The edge is where the shelf starts it first drop usually fro 160' to 180' to 200' of water. It is great fishing and if you take a 240 out of Destin for roughly 24 miles you will be there. When you get there just do a zig zag pattern either East or West and watch your bottom machine for ledges and rocks.


----------



## younghooker (Oct 7, 2007)

in Destin go to Half Hitch Tackle.. they've got a good chart, $5 I think.. in Pcola go to Outcast..... both have very helpfull & knowlegdeable staffs....:letsparty I love my Cape Horn 24 twin 175 hp. Zukes :toast


----------



## Sea Monkey (Dec 26, 2008)

The OLE Drop Off.

I'll chime in on this and try to help you out. I fish out of Pensacola. There is a bunch of edges to fish in the Gulf. If I had to guess as to which one folks refer to, I've 2 edges that I will give you some #'s to. 

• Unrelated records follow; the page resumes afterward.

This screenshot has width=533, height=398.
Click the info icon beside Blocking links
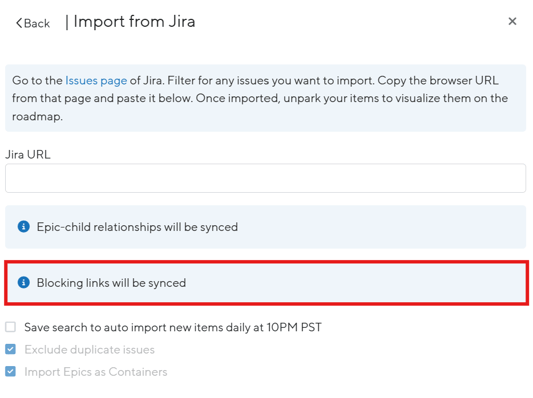[x=23, y=282]
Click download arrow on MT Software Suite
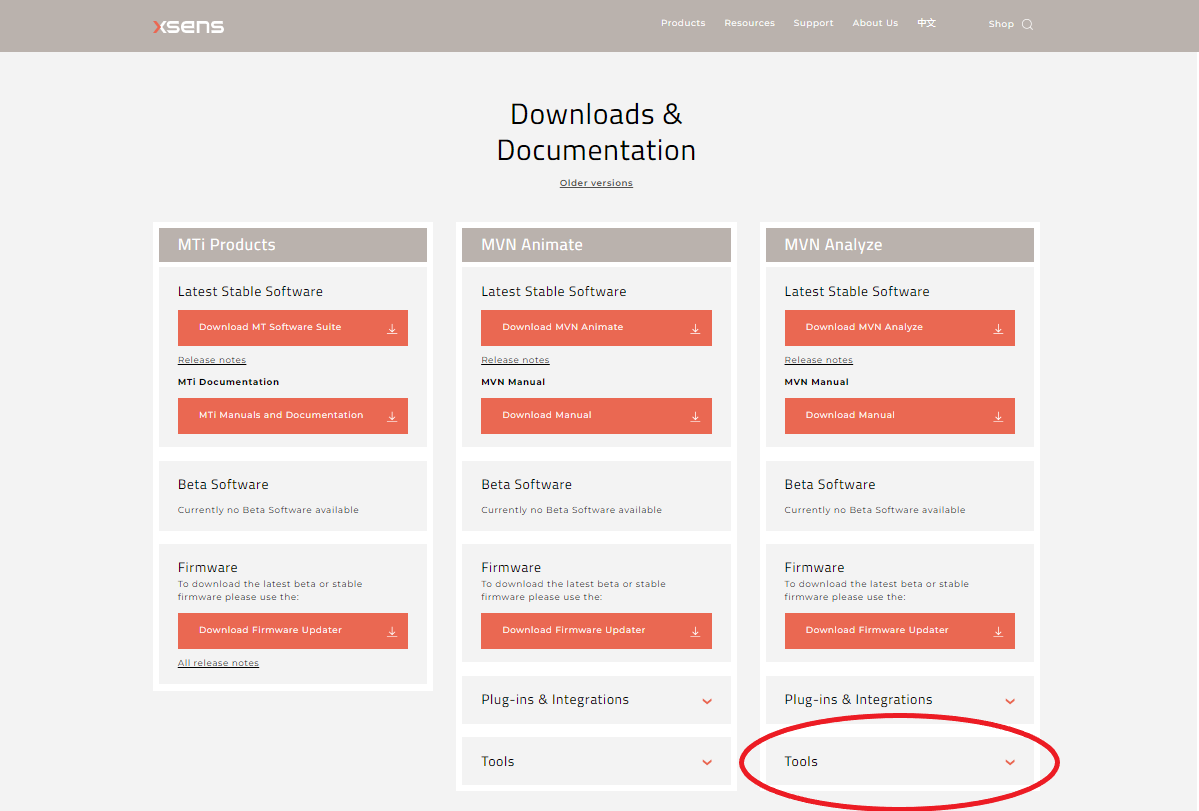 tap(392, 329)
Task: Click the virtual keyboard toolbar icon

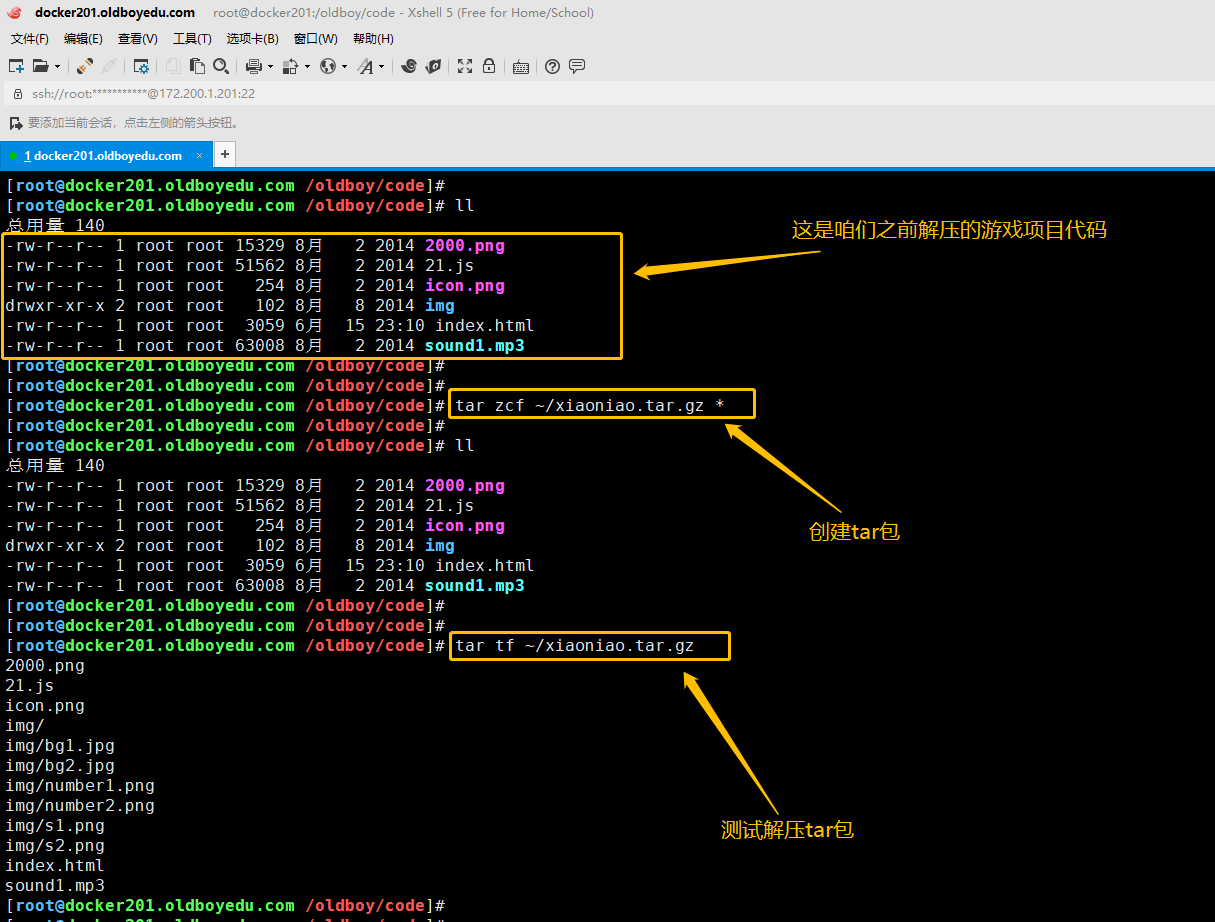Action: pyautogui.click(x=520, y=67)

This one is closer to Destin 30 06 464 - 86 55 764. to 30 06 228 - 86 56 372. This is the only part I've been to on this edge. I'm sure it runs farther north and south than the #'s I have given. These are about 25 mls. from Destin.

Now for the edge that most people refer to out of Pensacola, 29 55 167 - 87 11 596 to 29 54 077 - 87 13 755, this edge is much longer than the numbers I've given. It is about 50+ mls. from Destin. 

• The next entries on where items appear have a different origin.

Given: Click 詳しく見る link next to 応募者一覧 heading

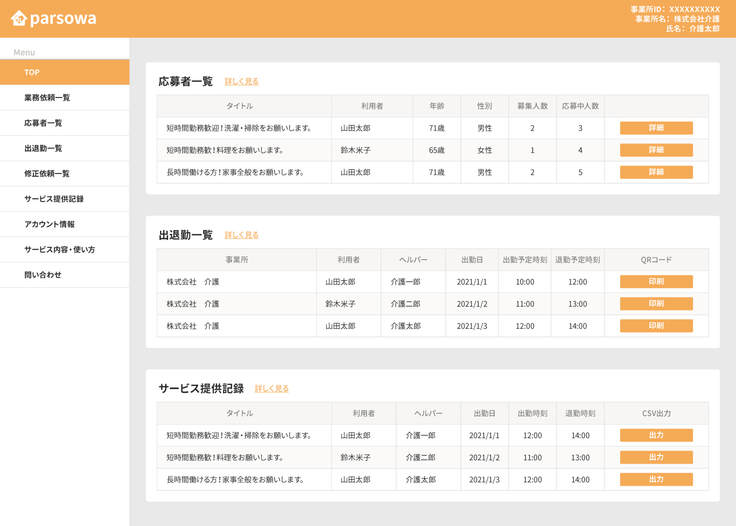Looking at the screenshot, I should pos(241,82).
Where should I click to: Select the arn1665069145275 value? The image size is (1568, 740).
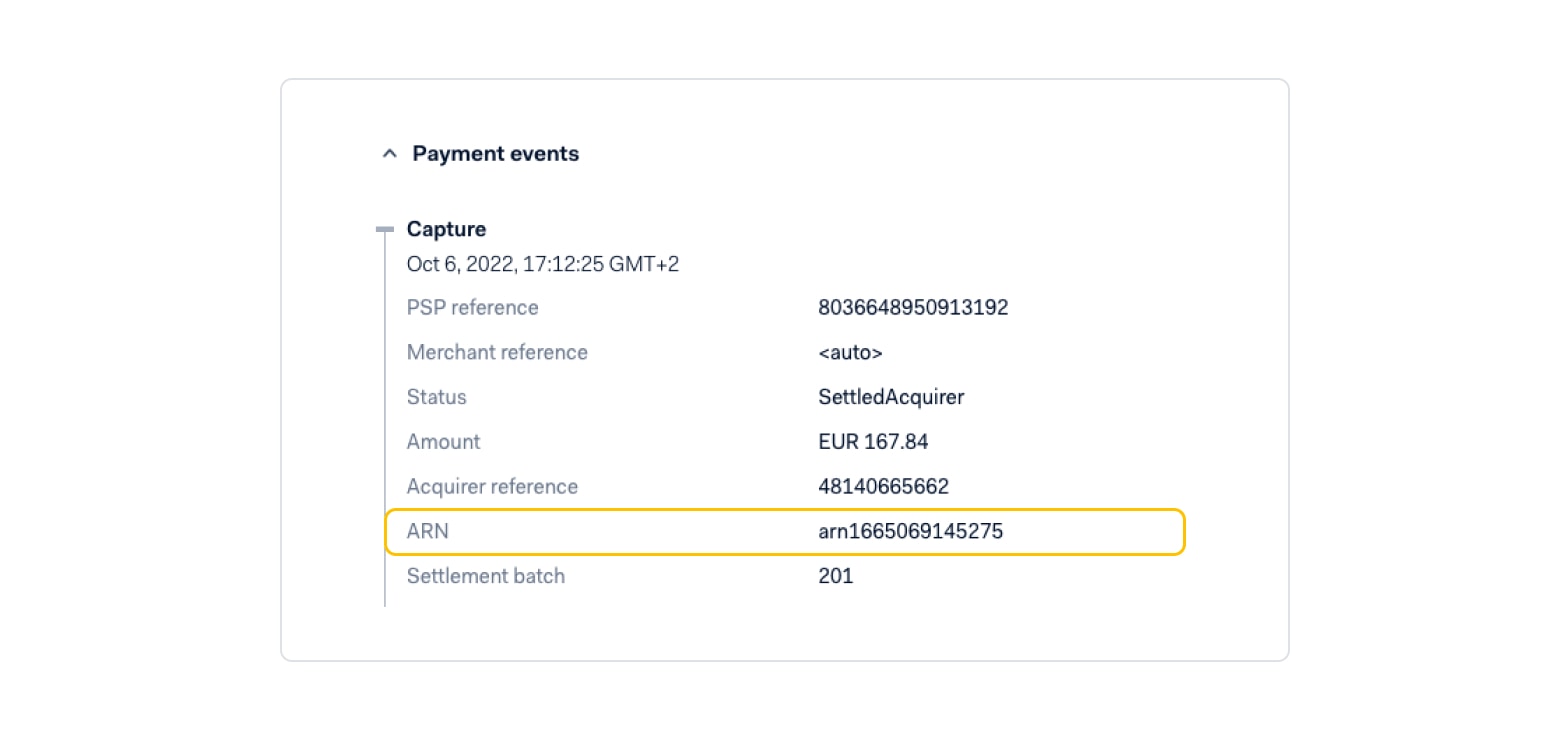[910, 532]
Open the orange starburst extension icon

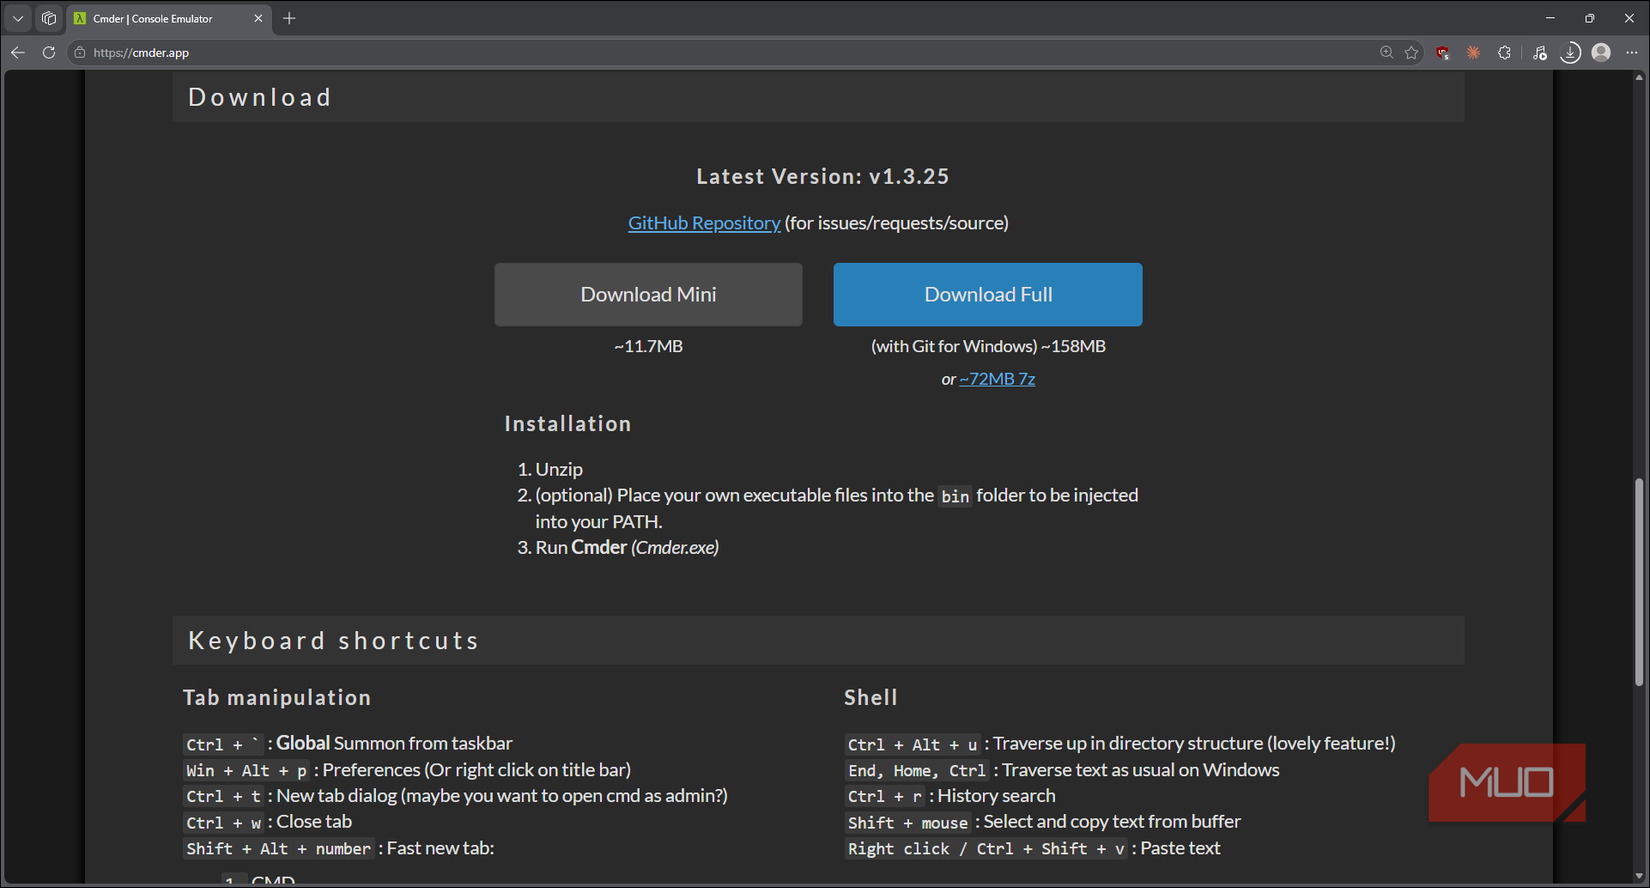coord(1473,52)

With the edge the best thing to do is drag some trollers and keep your eye on your bottom machine, you will mark a bunch of areas. This is a good starting point so go out there and mark'em up and pump& wind on'em.


----------



## DreamWeaver21 (Oct 3, 2007)

> *younghooker (2/11/2010)*in Destin go to Half Hitch Tackle.. they've got a good chart, $5 I think.. in Pcola go to Outcast..... both have very helpfull & knowlegdeable staffs....:letsparty I love my Cape Horn 24 twin 175 hp. Zukes :toast


Thread hijack, sorry. What year is your 24? I haven't seen any with 175 suzis. I would think they would be a great combo.


----------



## younghooker (Oct 7, 2007)

my cape horn 24 is a 2000 model with about 2,000 hrs. total... had twin 135 merc optis... good gas mpg.. repower with 175 hp. zukes in 2005 .. about 450 hrs..since... really a nice balance..  I think the 200 hp.. 4 strokes would be a little too heavy ??? cruise 28 to 30 knots at 4000 rpm... almost 3 mpg ( maybe 2.8 )... 50 plus top speed... quiet operation helps cobia fishing ??? I'm ready


----------